**Data section**
↓↓↓

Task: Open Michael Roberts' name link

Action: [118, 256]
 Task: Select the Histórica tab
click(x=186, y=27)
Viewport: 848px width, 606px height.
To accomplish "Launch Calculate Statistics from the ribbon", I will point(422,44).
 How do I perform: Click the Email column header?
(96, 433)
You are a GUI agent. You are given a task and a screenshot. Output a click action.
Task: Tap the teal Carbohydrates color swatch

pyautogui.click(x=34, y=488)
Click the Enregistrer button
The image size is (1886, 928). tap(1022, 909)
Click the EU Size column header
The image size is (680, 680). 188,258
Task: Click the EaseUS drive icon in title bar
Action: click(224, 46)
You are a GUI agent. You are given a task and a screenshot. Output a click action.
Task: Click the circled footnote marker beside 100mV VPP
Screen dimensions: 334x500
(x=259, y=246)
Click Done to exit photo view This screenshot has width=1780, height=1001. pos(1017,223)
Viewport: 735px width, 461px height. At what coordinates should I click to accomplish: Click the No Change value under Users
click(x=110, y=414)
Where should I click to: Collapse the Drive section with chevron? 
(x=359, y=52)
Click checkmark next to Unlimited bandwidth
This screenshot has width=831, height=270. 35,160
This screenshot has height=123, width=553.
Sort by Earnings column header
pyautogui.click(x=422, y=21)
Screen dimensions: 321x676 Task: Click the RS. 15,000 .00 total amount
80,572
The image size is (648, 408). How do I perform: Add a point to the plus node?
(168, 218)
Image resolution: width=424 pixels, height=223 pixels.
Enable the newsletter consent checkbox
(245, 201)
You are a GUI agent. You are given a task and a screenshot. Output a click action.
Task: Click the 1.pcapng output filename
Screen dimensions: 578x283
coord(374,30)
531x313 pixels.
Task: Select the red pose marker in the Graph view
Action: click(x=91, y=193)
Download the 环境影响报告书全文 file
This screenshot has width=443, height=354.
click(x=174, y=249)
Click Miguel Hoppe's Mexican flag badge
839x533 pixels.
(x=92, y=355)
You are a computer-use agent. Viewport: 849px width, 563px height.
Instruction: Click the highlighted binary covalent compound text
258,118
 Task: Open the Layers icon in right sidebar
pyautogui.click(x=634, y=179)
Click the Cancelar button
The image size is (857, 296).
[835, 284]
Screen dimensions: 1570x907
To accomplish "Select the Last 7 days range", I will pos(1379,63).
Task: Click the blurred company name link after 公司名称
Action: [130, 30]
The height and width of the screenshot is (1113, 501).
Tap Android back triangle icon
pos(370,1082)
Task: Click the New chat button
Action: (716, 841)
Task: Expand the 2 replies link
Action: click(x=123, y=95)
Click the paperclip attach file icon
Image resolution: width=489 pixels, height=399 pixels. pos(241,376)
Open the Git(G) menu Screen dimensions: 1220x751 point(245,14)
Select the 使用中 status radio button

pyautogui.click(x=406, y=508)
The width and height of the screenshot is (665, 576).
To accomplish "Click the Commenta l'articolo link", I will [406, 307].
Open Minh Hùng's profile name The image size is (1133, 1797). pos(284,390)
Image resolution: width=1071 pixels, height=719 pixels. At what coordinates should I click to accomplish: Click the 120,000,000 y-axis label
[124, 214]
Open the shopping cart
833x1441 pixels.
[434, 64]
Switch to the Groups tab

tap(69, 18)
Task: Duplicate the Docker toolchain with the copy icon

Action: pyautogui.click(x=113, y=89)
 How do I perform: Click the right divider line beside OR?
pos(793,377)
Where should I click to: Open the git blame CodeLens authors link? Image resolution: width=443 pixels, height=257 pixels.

↑↑↑

**Challenge**
Retype all of the entries above, keeping every line identical.

**Final answer**
Task: Open Michael Roberts' name link

Action: [118, 256]
 Task: Select the Histórica tab
click(x=186, y=27)
Viewport: 848px width, 606px height.
To accomplish "Launch Calculate Statistics from the ribbon", I will point(422,44).
 How do I perform: Click the Email column header?
(96, 433)
You are a GUI agent. You are given a task and a screenshot. Output a click action.
Task: Tap the teal Carbohydrates color swatch

pyautogui.click(x=34, y=488)
Click the Enregistrer button
The image size is (1886, 928). tap(1022, 909)
Click the EU Size column header
The image size is (680, 680). 188,258
Task: Click the EaseUS drive icon in title bar
Action: click(224, 46)
You are a GUI agent. You are given a task and a screenshot. Output a click action.
Task: Click the circled footnote marker beside 100mV VPP
Screen dimensions: 334x500
(x=259, y=246)
Click Done to exit photo view This screenshot has width=1780, height=1001. pos(1017,223)
Viewport: 735px width, 461px height. At what coordinates should I click to accomplish: Click the No Change value under Users
click(x=110, y=414)
Where should I click to: Collapse the Drive section with chevron? 
(x=359, y=52)
Click checkmark next to Unlimited bandwidth
This screenshot has width=831, height=270. 35,160
This screenshot has height=123, width=553.
Sort by Earnings column header
pyautogui.click(x=422, y=21)
Screen dimensions: 321x676 Task: Click the RS. 15,000 .00 total amount
80,572
The image size is (648, 408). How do I perform: Add a point to the plus node?
(168, 218)
Image resolution: width=424 pixels, height=223 pixels.
Enable the newsletter consent checkbox
(245, 201)
You are a GUI agent. You are given a task and a screenshot. Output a click action.
Task: Click the 1.pcapng output filename
Screen dimensions: 578x283
coord(374,30)
531x313 pixels.
Task: Select the red pose marker in the Graph view
Action: click(x=91, y=193)
Download the 环境影响报告书全文 file
This screenshot has width=443, height=354.
click(x=174, y=249)
Click Miguel Hoppe's Mexican flag badge
839x533 pixels.
(x=92, y=355)
You are a computer-use agent. Viewport: 849px width, 563px height.
Instruction: Click the highlighted binary covalent compound text
258,118
 Task: Open the Layers icon in right sidebar
pyautogui.click(x=634, y=179)
Click the Cancelar button
The image size is (857, 296).
[835, 284]
Screen dimensions: 1570x907
To accomplish "Select the Last 7 days range", I will pos(1379,63).
Task: Click the blurred company name link after 公司名称
Action: [130, 30]
The height and width of the screenshot is (1113, 501).
Tap Android back triangle icon
pos(370,1082)
Task: Click the New chat button
Action: (716, 841)
Task: Expand the 2 replies link
Action: click(x=123, y=95)
Click the paperclip attach file icon
Image resolution: width=489 pixels, height=399 pixels. pos(241,376)
Open the Git(G) menu Screen dimensions: 1220x751 point(245,14)
Select the 使用中 status radio button

pyautogui.click(x=406, y=508)
The width and height of the screenshot is (665, 576).
To accomplish "Click the Commenta l'articolo link", I will [406, 307].
Open Minh Hùng's profile name The image size is (1133, 1797). pos(284,390)
Image resolution: width=1071 pixels, height=719 pixels. At what coordinates should I click to accomplish: Click the 120,000,000 y-axis label
[124, 214]
Open the shopping cart
833x1441 pixels.
[434, 64]
Switch to the Groups tab

tap(69, 18)
Task: Duplicate the Docker toolchain with the copy icon

Action: pyautogui.click(x=113, y=89)
 How do I perform: Click the right divider line beside OR?
pos(793,377)
Where should I click to: Open the git blame CodeLens authors link? Image resolution: width=443 pixels, height=257 pixels.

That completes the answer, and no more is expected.